**THE TASK:** Reproduce the data below verbatim, line for line, from the first line to the last.

**INPUT FOR THIS TASK:**
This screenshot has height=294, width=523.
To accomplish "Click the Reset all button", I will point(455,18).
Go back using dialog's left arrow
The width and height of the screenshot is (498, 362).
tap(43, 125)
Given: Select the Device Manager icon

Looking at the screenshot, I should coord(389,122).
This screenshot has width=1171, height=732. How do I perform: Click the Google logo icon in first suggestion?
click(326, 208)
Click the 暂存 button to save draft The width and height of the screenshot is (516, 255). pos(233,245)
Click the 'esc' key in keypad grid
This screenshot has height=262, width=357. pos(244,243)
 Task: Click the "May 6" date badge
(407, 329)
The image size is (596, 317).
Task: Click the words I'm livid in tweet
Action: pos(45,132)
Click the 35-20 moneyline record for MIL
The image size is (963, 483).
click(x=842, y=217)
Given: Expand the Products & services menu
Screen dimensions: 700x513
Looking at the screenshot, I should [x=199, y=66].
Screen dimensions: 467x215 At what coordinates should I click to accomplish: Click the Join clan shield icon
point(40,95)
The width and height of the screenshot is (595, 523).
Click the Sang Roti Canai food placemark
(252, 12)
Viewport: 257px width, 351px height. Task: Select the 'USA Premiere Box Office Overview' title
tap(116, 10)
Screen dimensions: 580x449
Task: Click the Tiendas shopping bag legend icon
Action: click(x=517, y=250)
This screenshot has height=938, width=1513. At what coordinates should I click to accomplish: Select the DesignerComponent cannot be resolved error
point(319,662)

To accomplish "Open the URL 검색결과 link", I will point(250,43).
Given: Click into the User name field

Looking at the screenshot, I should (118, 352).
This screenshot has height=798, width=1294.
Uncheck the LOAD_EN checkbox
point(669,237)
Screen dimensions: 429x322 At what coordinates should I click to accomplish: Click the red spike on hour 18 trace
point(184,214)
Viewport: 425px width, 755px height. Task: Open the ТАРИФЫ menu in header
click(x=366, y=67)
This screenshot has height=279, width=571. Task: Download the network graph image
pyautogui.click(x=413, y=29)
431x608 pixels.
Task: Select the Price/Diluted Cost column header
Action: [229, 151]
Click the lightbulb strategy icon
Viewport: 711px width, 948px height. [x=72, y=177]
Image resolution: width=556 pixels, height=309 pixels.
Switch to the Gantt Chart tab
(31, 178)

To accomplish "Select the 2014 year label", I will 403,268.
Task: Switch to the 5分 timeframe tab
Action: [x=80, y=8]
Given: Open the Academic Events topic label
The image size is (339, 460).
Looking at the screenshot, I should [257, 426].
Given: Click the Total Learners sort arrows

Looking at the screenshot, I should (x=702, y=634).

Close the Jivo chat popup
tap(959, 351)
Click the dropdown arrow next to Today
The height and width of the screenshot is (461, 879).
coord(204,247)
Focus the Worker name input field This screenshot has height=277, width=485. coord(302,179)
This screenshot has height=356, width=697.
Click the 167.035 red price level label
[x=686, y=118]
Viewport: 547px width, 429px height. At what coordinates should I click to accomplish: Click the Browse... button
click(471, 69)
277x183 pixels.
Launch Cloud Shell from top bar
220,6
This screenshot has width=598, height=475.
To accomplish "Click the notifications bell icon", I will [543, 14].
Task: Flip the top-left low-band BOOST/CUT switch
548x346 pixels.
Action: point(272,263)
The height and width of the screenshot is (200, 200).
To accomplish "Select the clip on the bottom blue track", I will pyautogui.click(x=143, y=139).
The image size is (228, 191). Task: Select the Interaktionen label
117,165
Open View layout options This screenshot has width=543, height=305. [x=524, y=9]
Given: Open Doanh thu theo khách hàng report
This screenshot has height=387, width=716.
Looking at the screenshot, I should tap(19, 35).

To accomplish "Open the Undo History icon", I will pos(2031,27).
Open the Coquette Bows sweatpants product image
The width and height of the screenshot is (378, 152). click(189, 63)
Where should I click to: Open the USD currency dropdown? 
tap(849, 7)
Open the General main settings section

**REPLY:**
This screenshot has height=294, width=523.
To accomplish "Click the Reset all button", I will point(455,18).
Go back using dialog's left arrow
The width and height of the screenshot is (498, 362).
tap(43, 125)
Given: Select the Device Manager icon

Looking at the screenshot, I should coord(389,122).
This screenshot has width=1171, height=732. How do I perform: Click the Google logo icon in first suggestion?
click(326, 208)
Click the 暂存 button to save draft The width and height of the screenshot is (516, 255). pos(233,245)
Click the 'esc' key in keypad grid
This screenshot has height=262, width=357. pos(244,243)
 Task: Click the "May 6" date badge
(407, 329)
The image size is (596, 317).
Task: Click the words I'm livid in tweet
Action: pos(45,132)
Click the 35-20 moneyline record for MIL
The image size is (963, 483).
click(x=842, y=217)
Given: Expand the Products & services menu
Screen dimensions: 700x513
Looking at the screenshot, I should [x=199, y=66].
Screen dimensions: 467x215 At what coordinates should I click to accomplish: Click the Join clan shield icon
point(40,95)
The width and height of the screenshot is (595, 523).
Click the Sang Roti Canai food placemark
(252, 12)
Viewport: 257px width, 351px height. Task: Select the 'USA Premiere Box Office Overview' title
tap(116, 10)
Screen dimensions: 580x449
Task: Click the Tiendas shopping bag legend icon
Action: click(x=517, y=250)
This screenshot has height=938, width=1513. At what coordinates should I click to accomplish: Select the DesignerComponent cannot be resolved error
point(319,662)

To accomplish "Open the URL 검색결과 link", I will point(250,43).
Given: Click into the User name field

Looking at the screenshot, I should (118, 352).
This screenshot has height=798, width=1294.
Uncheck the LOAD_EN checkbox
point(669,237)
Screen dimensions: 429x322 At what coordinates should I click to accomplish: Click the red spike on hour 18 trace
point(184,214)
Viewport: 425px width, 755px height. Task: Open the ТАРИФЫ menu in header
click(x=366, y=67)
This screenshot has height=279, width=571. Task: Download the network graph image
pyautogui.click(x=413, y=29)
431x608 pixels.
Task: Select the Price/Diluted Cost column header
Action: [229, 151]
Click the lightbulb strategy icon
Viewport: 711px width, 948px height. [x=72, y=177]
Image resolution: width=556 pixels, height=309 pixels.
Switch to the Gantt Chart tab
(31, 178)

To accomplish "Select the 2014 year label", I will 403,268.
Task: Switch to the 5分 timeframe tab
Action: [x=80, y=8]
Given: Open the Academic Events topic label
The image size is (339, 460).
Looking at the screenshot, I should [257, 426].
Given: Click the Total Learners sort arrows

Looking at the screenshot, I should (x=702, y=634).

Close the Jivo chat popup
tap(959, 351)
Click the dropdown arrow next to Today
The height and width of the screenshot is (461, 879).
coord(204,247)
Focus the Worker name input field This screenshot has height=277, width=485. coord(302,179)
This screenshot has height=356, width=697.
Click the 167.035 red price level label
[x=686, y=118]
Viewport: 547px width, 429px height. At what coordinates should I click to accomplish: Click the Browse... button
click(471, 69)
277x183 pixels.
Launch Cloud Shell from top bar
220,6
This screenshot has width=598, height=475.
To accomplish "Click the notifications bell icon", I will [543, 14].
Task: Flip the top-left low-band BOOST/CUT switch
548x346 pixels.
Action: point(272,263)
The height and width of the screenshot is (200, 200).
To accomplish "Select the clip on the bottom blue track", I will pyautogui.click(x=143, y=139).
The image size is (228, 191). Task: Select the Interaktionen label
117,165
Open View layout options This screenshot has width=543, height=305. [x=524, y=9]
Given: Open Doanh thu theo khách hàng report
This screenshot has height=387, width=716.
Looking at the screenshot, I should tap(19, 35).

To accomplish "Open the Undo History icon", I will pos(2031,27).
Open the Coquette Bows sweatpants product image
The width and height of the screenshot is (378, 152). click(189, 63)
Where should I click to: Open the USD currency dropdown? 
tap(849, 7)
Open the General main settings section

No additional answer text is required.